Both the New York Times and National Geographic reported that dogs have a primitive sense of envy. They describe an experiment on well-trained dogs to offer a paw on command. But when one dog was not given a reward for the obedience, the dog became less and less inclined to obey the command.
I have to agree with the blogger slacktivist, though, that this experiment doesn't seem to point to dogs feeling envy of other dogs receiving rewards. It sounds more like the dogs know a crooked deal when they see one. They've been trained to get a treat as a reward for the unnatural act of offering a paw on command. When the dog stops getting the promised treat, it decides that it doesn't need to obey anymore. If you don't hold up your end of the bargain, why should I bother?
The lead scientist, as reported in Science News, never used the word 'envy' in her description. She calls it what it is, an "aversion to inequity."
Slacktivist wonders why two media outlets would both report the findings as an example of envy, rather than the natural desire to avoid getting a raw deal--something only primates, humans included, have shown before. My interest in the issue is the idea that once again, we see a primitive sense of morality in non-human species. A dog will look at his neighbor getting a reward for the same work and conclude that it doesn't want to cooperate anymore, anymore than a man would work for a company if his coworkers were receiving twice the pay for the same work.
This notion undercuts the idea that there is a huge divide between humans and animals because we are specially created by God.

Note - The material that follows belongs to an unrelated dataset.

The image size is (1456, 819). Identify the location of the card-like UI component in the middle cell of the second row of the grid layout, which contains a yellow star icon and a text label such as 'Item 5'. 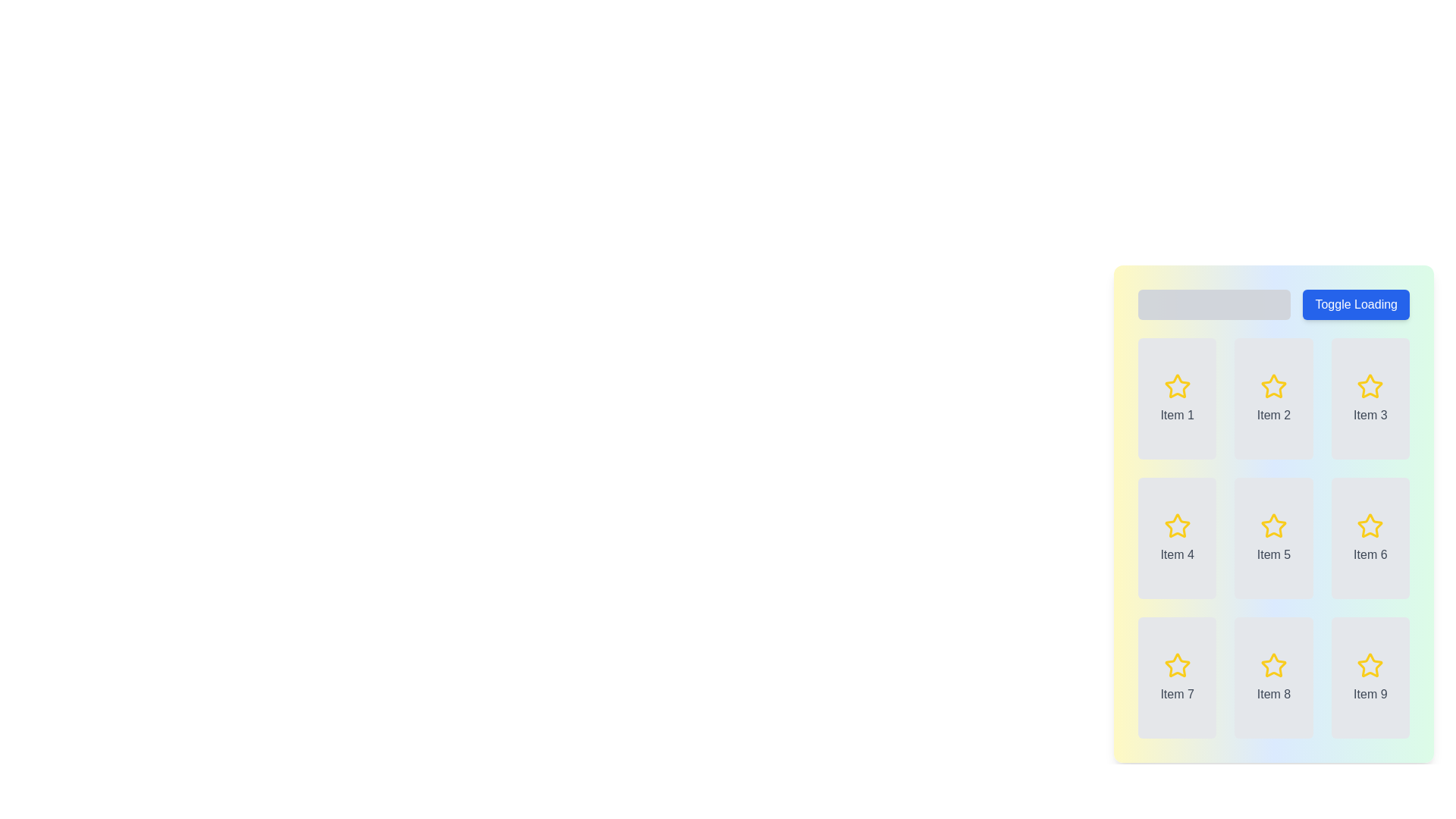
(1274, 537).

We have souls, say the theologians, and animals do not. Because of those souls, they say, we can commmunicate with God, and we know the difference between right and wrong. And yet dogs, who presumably don't have souls, also have a primitive idea of right and wrong. If I've been trained to get a treat for shaking hands, then it's wrong for me not to get one when I obey the command, particularly if another dog does get the offered treat.
Of course, this does not mean that we evolved our sense of justice from dogs, since we evolved long before dogs ever did. What it shows is that social animals employ certain behaviors to better survive--a sense of fair play one of them. And since we evolved our physical characteristics like opposable thumbs from our primate ancestors, there's evidence that we evolved our sense of morality and proper behavior from them as well.